Organiser:     Associate Professor Amjad Anvari-Moghaddam – aam@energy.aau.dk  

Lecturers:      Associate Professor Amjad Anvari-Moghaddam – Aalborg University

Professor Behnam Mohammadi-ivatloo – University of Tabriz

ECTS:               3

Date/Time:   6 - 8 March 2023

Deadline        14 February 2023

Place:              Hybrid (Online+ AAU Energy)
Pontoppidanstræde 105, room 3.115, Aalborg             

Max no. of participants:    30

Price: 6000 DKK for PhD students outside of Denmark and 8000 DKK for the Industry excl. VAT


Important information concerning PhD courses:


We have over some time experienced problems with no-show for both project and general courses. It has now reached a point where we are forced to take action. Therefore, the Doctoral School has decided to introduce a no-show fee of DKK 3.000 for each course where the student does not show up. Cancellations are accepted no later than 2 weeks before start of the course. Registered illness is of course an acceptable reason for not showing up on those days. Furthermore, all courses open for registration approximately four months before start. This can hopefully also provide new students a chance to register for courses during the year. We look forward to your registrations.

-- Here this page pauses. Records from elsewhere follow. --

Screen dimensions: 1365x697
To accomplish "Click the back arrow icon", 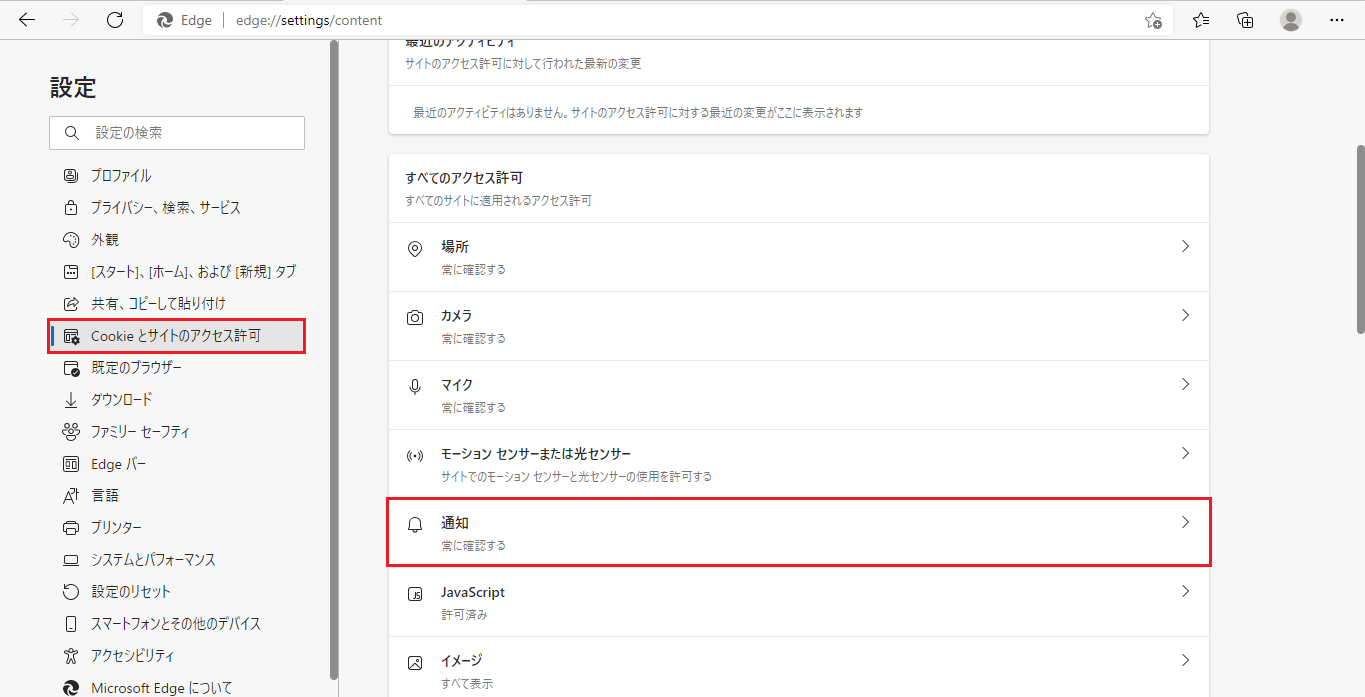I will coord(27,20).
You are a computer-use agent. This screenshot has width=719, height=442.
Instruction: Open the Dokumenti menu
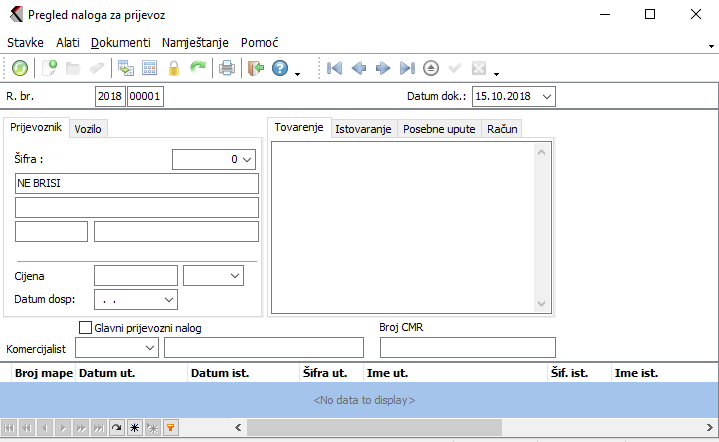tap(120, 43)
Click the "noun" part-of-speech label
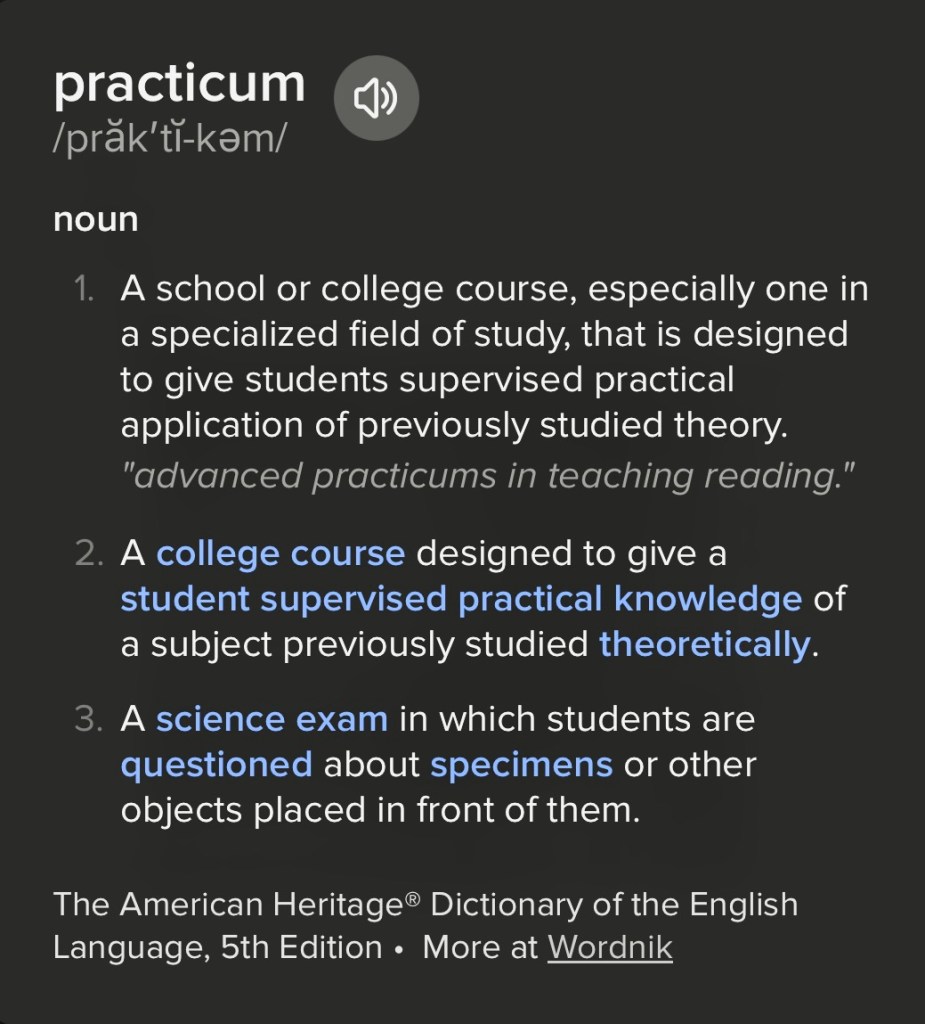This screenshot has height=1024, width=925. (x=96, y=220)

Description: Digital controllers are now extremely powerful. With the current Field Programmable Gate Array (FPGA), designing a controller is no longer limited to the programming of a microprocessor but includes also the programming of the architecture of the processor itself along with its peripherals and its computing accelerators. As a consequence, the control designer should be now a system architect who also needs a deep understanding of the final system to be controlled. Along this line, this course aims to propose a rational use of current FPGA-based reconfigurable platforms for controlling power electronic and drive applications.

 

The following topics are covered in the course:

 

Day 1. - Introduction, presentation of the current trends in terms of digital control implementation for electrical systems.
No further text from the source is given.